Irbesartan is an angiotensin receptor antagonist. Angiotensin II acts as a vasoconstrictor. In addition to causing direct vasoconstriction, angiotensin II also stimulates the release of aldosterone. Once aldosterone is released, sodium as well as water are reabsorbed. The end result is an elevation in blood pressure. Irbesartan binds to the AT1 angiotensin II receptor.
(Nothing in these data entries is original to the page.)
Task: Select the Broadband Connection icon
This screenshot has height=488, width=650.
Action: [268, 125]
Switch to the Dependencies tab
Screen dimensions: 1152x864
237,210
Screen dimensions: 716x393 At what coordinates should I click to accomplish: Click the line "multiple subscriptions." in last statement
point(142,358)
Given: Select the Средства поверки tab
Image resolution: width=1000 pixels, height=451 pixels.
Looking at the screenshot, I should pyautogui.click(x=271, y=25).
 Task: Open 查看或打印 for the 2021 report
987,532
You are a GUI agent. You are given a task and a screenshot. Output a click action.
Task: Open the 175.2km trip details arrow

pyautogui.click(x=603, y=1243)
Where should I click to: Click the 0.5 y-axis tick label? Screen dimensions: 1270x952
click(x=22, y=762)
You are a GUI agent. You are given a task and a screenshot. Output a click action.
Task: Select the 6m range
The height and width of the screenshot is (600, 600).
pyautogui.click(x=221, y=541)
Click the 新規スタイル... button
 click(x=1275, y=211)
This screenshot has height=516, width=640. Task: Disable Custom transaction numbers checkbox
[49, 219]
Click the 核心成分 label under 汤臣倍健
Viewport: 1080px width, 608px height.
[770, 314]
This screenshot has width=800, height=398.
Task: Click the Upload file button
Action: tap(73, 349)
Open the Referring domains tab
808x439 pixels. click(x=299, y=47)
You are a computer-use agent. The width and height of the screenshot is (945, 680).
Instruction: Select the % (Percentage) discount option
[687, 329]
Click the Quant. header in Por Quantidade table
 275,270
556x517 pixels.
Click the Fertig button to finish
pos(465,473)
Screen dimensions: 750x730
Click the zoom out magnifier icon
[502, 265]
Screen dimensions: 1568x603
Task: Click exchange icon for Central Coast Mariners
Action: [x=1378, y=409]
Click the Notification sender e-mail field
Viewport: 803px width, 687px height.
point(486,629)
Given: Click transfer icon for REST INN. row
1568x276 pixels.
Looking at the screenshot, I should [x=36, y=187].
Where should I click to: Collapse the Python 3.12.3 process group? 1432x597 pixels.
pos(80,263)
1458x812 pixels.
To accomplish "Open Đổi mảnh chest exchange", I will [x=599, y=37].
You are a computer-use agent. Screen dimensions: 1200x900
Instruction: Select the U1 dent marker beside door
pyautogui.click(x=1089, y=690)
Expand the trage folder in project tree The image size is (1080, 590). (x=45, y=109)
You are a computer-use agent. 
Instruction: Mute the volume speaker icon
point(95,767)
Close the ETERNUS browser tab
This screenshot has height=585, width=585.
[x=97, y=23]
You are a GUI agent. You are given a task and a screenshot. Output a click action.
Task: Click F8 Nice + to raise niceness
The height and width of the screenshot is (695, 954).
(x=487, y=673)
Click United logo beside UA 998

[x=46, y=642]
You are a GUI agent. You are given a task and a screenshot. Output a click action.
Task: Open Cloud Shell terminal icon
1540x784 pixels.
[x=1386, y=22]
This binding prevents angiotensin II from binding to the receptor thereby blocking the vasoconstriction and the aldosterone secreting effects of angiotensin II.


Pharmacodynamics/Kinetics

Onset of action: Peak levels in 1-2 hours

Duration: >24 hours

Distribution: Vd: 53-93 L

Protein binding, plasma: 90%

Metabolism: Hepatic

Bioavailability: 60% to 80%

Half-life: Terminal: 11-15 hours

Time to peak serum concentration: 1.5-2 hours

Elimination: Urine (20%), feces (80%)


Usual Dosage

Adults: Oral: 150 mg once daily with or without food; patients may be titrated to 300 mg once daily


Cardiovascular Considerations

The angiotensin II receptor antagonists appear to have similar indications as the ACE inhibitors. While these drugs have been shown to be effective in treating hypertension, their efficacy in heart failure is being vigorously evaluated. The angiotensin II antagonists are especially useful in providing an alternative therapy in those patients who have intractable cough in response to ACE-inhibitor therapy. Similar to ACE inhibitors, pre-existing volume depletion caused by diuretic therapy may potentiate hypotension in response to angiotensin II antagonists.


Mental Health: Effects on Mental Status

May cause anxiety, dizziness, nervousness


Mental Health: Effects on Psychiatric Treatment

None reported


Dental Health: Local Anesthetic/Vasoconstrictor Precautions

No information available to require special precautions


Dental Health: Effects on Dental Treatment

No effects or complications reported


Patient Information

Take exactly as directed; do not discontinue without consulting prescriber. Take first dose at bedtime. This drug does not eliminate need for diet or exercise regimen as recommended by prescriber. May cause dizziness, fainting, lightheadedness (use caution when driving or engaging in tasks that require alertness until response to drug is known); nausea, vomiting, or abdominal pain (small frequent meals, frequent mouth care, sucking lozenges, or chewing gum may help); diarrhea (buttermilk, boiled milk, yogurt may help). Report chest pain or palpitations, skin rash, fluid retention (swelling of extremities), difficulty in breathing or unusual cough, or other persistent adverse reactions. Pregnancy/breast-feeding precautions: Inform prescriber if you are pregnant or if you intend to get pregnant. Do not breast-feed.


Dosage Forms

Tablet: 75 mg, 150 mg, 300 mg


References

Munger MA and Furniss SM, "Angiotensin II Receptor Blockers: Novel Therapy for Heart Failure?" Pharmacotherapy, 1996, 16(2 Pt 2):59S-68S.